Thursday, June 5, 2014

The "others"...

Dear Friends,
It’s been a long time since I have talked to you. Most of you know that we moved to new place and getting used to the new life. Exploring new things…after leaving 7 years away from home, now new changes bring adventure. This move separated us from all our friends, friends who are now like family to us. This distance gave us feeling that now we have families at two places: at India and Miami. That’s a wonderful feeling,  right? Friends with whom we celebrated all our good times and with whom we crossed over our bad times, friends who were always with us no matter what we needed and when we asked for. In the future blogs I will share those moments with you.
Let’s continue from where I left last time..
End of Journey at LA:
Life was getting used to the other side of the door. We have started enjoying the new place. While talking to you I just remembered my all-time favorite simple and hilarious incident. This incidence happened on 2nd or 3rd day of our arrival to LA. We were standing on one side of the road to cross it and noted there was a button on the pole. We did not know that we have to press it to cross the road; we stood there for more than 15 mins. We do not have that kind of strange buttons back in India. Now we laugh on that silly moment. But, I still remember that moment, so, you can realize that all those small small things made you feel that you do not belong to that place. A humble request to all my friends, never laugh on someone who ask you silliest question, may be this is their first encounter to that situation. Do not let them feel that they do not belong at that place. This could be the worst feeling for someone who is already fighting his own battle. Being outsider to this world, I have developed a respect to someone’s ignorance.

Dataset:

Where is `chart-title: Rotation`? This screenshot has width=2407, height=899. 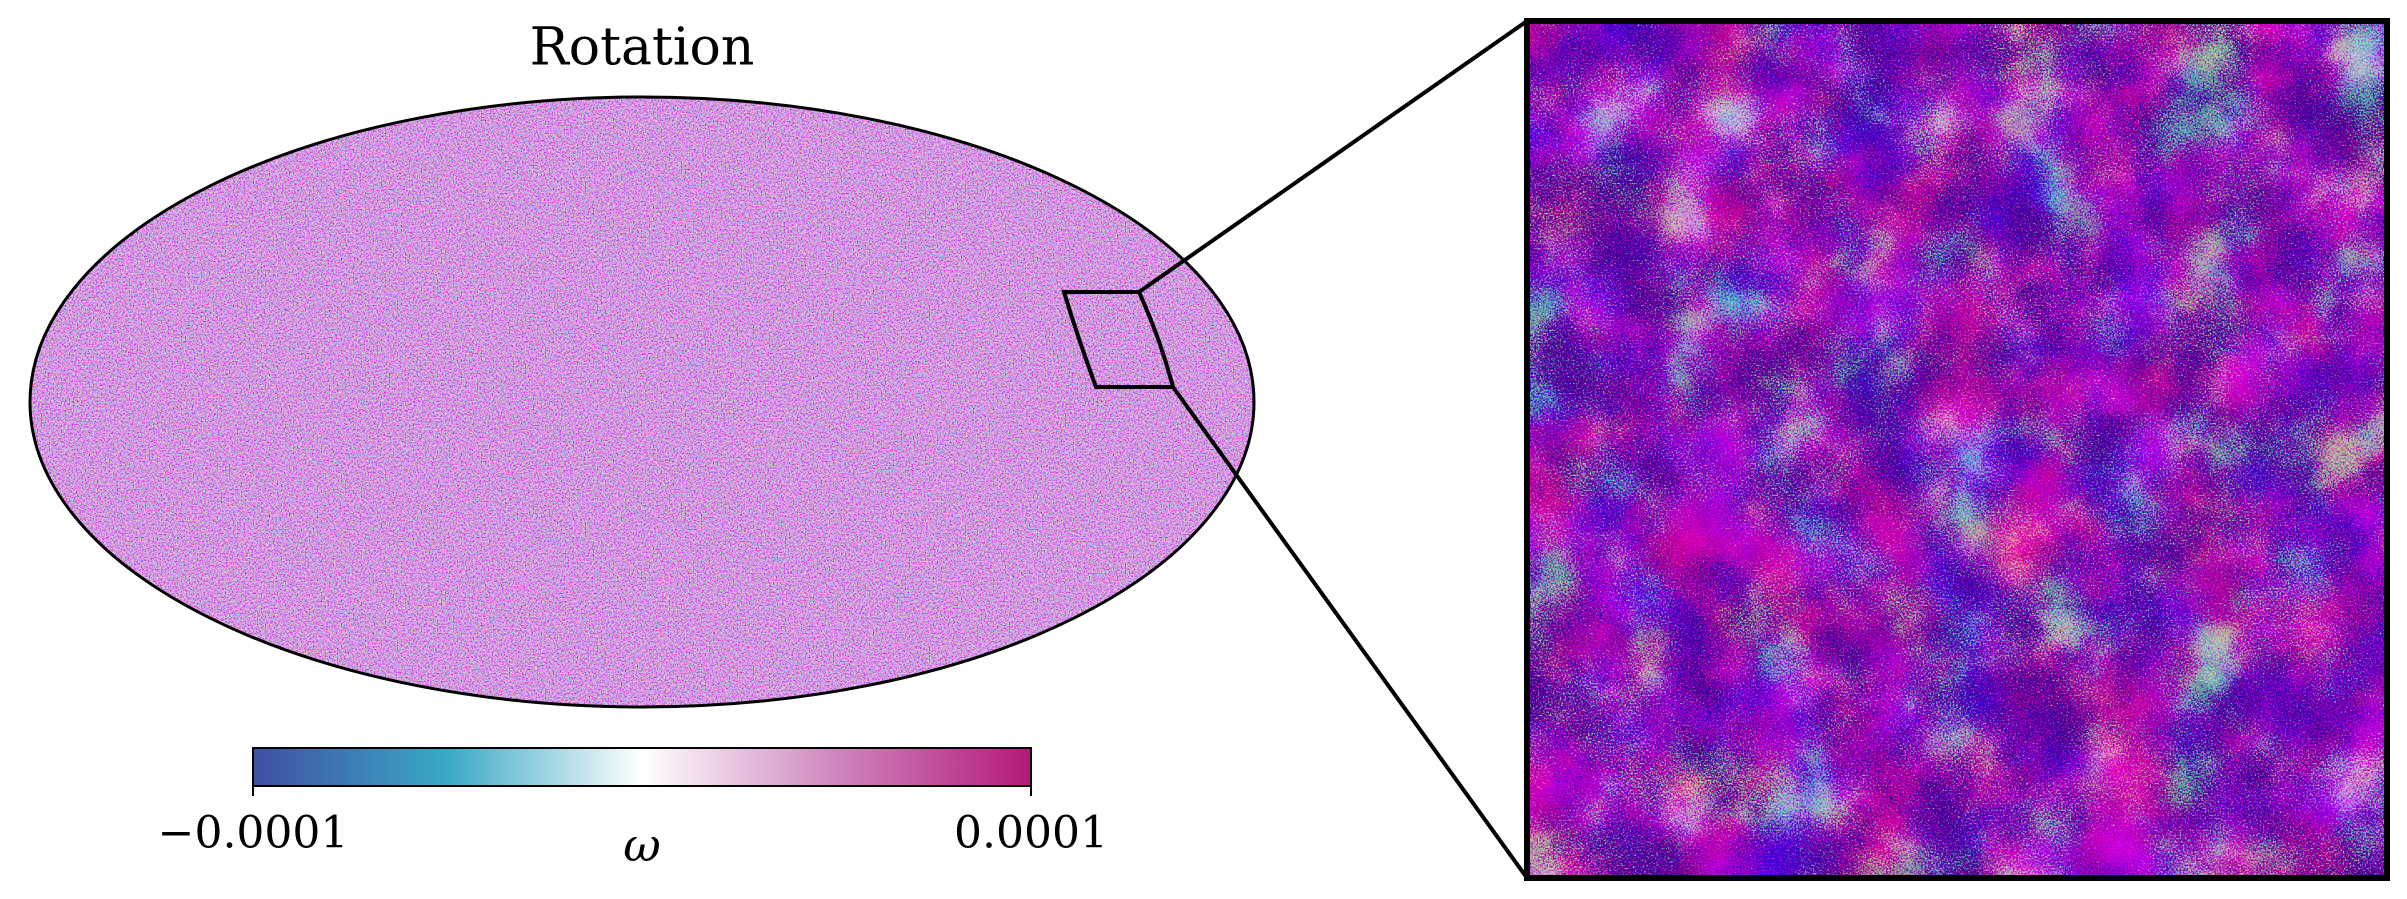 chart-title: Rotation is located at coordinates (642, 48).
* * *
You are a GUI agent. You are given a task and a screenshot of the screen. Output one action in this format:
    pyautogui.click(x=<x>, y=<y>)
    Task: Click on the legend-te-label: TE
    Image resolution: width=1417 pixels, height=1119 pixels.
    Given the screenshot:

Try it: According to the blog post, how long did the writer and companions stand at the road without crossing because they didn't know to press the button on the pole?

Reply: More than 15 minutes.